I wrote a 4000 word speech at work today. Actually, a few more than 4000 but let's not split hairs. We had the meeting in the morning, and I handed in a draft in the evening. No time to check, to edit, to run it by anyone else or even to do extra research. Just tiptaptyping all day, trying to make an argument, trying to make a structure, trying to make sense. And at the end of the day, there it was. I'm not saying it was good and I'm definitely not saying it was great but it didn't exist in the morning, and it did in the evening. I'm quite sleepy now, to be honest.
So I trust you'll understand if this post is quite word-light and picture-heavy. You won't mind, will you? I bet you've been waiting months for me to say that.
Dinner on Saturday night. Old friends, new house. Bubbly out of posh glasses, clean and tidy house. Cooked old favourites: slow roasted lamb shoulder with carrot and sweet potato mash, peas and the most beautiful purple sprouting broccoli from the farmers market. Not just sprouting, flowering. Have you ever seen broccoli do that? I wanted to put it in a vase, it was so gorgeous. But instead we ate it.

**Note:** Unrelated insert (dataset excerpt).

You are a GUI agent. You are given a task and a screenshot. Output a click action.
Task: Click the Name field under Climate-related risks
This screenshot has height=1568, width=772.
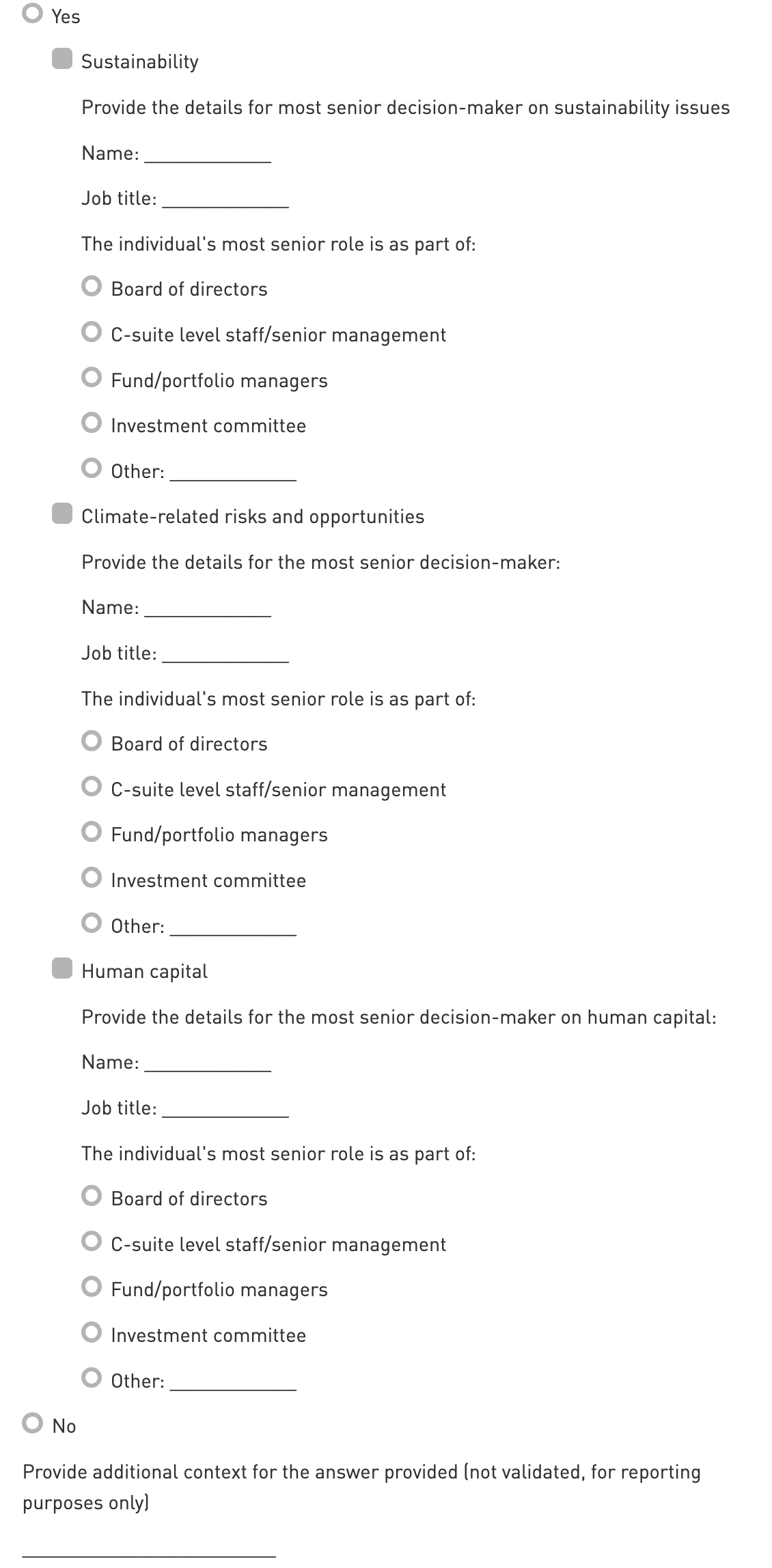point(208,609)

For pudding, new favourites: salted caramel ice cream and chocolate world peace biscuits. One guest had five, not that we were counting. Well, why wouldn't you? Yum. Then amazing cheeses from our amazing cheese shop - English soft white stuffed with truffles (all time favourite); nutty comte and an incredible manchego rubbed with olive oil and coated in rosemary. Is it normal to spend more on cheese than meat? I like to think so.
And to start, just crisps, olives - and little cheesy stars. Crisp, moreish, crunch. Easy to make, quick quick quick and a big hit. Do it! Make more. Then nap. Well, that's what I'm going to do now.

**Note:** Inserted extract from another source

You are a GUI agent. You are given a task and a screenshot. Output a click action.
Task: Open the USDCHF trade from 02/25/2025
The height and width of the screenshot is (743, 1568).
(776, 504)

From Nigella's How to Eat - I made half of this quantity, but I'd recommend the full batch
- 50g self-raising flour
- good pinch of cayenne
- 25g soft butter
- 80g finely grated red leicester or mature cheddar (my microplane whizzed through this so fast, it was a thing of beauty)
- 20g finely grated parmesan
Preheat the oven to 200C. Mix it all together by hand or in the food processor - it'll be crumbly but keep clumping it together and it'll form a dough.
Roll out the dough on a clean, floured surface (she doesn't specify a thickness so go with your gut), cut into shapes then arrange on a parchment-lined baking tray or two. Keep reclumping and rerolling until you've used it all up.
Bake for 5-10 minutes, depending on the size and thickness of your shapes, or until golden and crispy.